Exercise prompt: List every line in the records below that contains the word "height".

Supplied material:
━━━━━━━━━━━━━━━━

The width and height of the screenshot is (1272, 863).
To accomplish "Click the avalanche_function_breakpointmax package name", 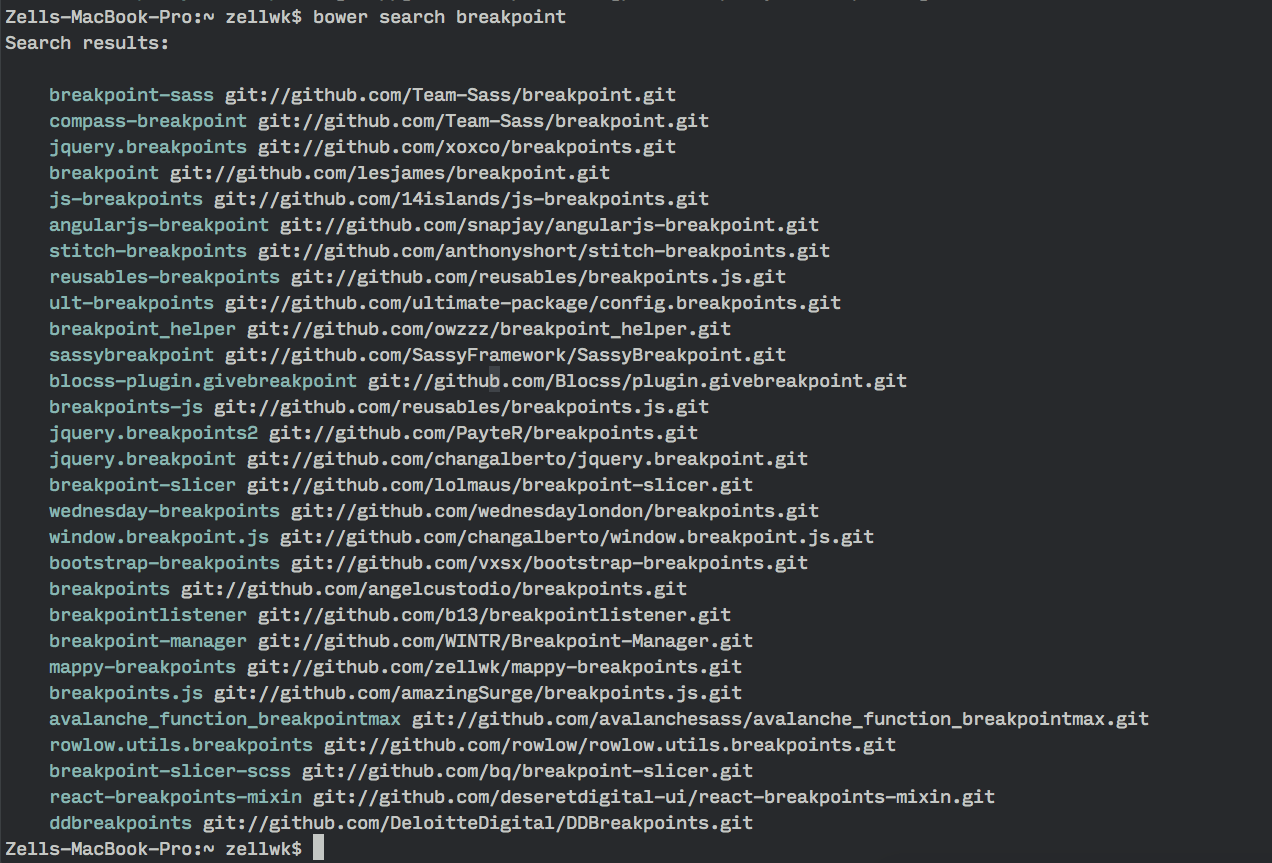I will [x=225, y=719].
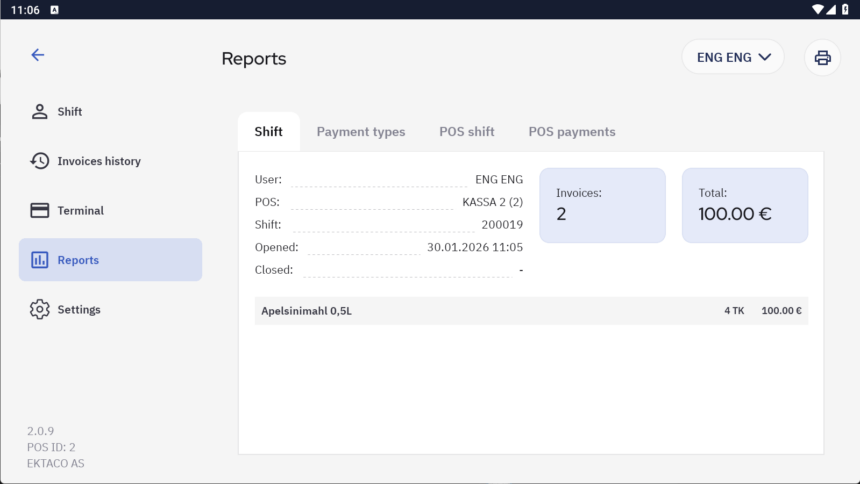Click the back arrow icon
Viewport: 860px width, 484px height.
click(38, 55)
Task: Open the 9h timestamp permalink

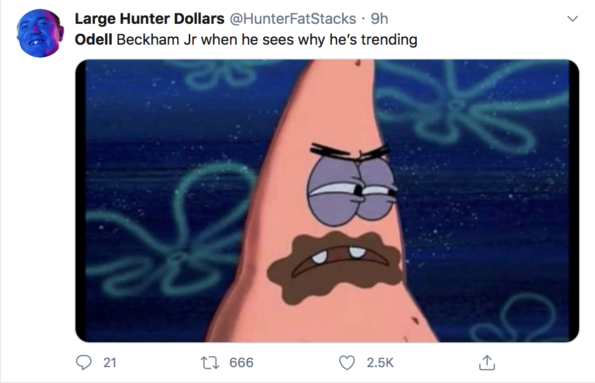Action: [379, 19]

━━━━━━━━━━━━━━━━

Response to the task:
The width and height of the screenshot is (1272, 863).
Viewport: 860px width, 484px height.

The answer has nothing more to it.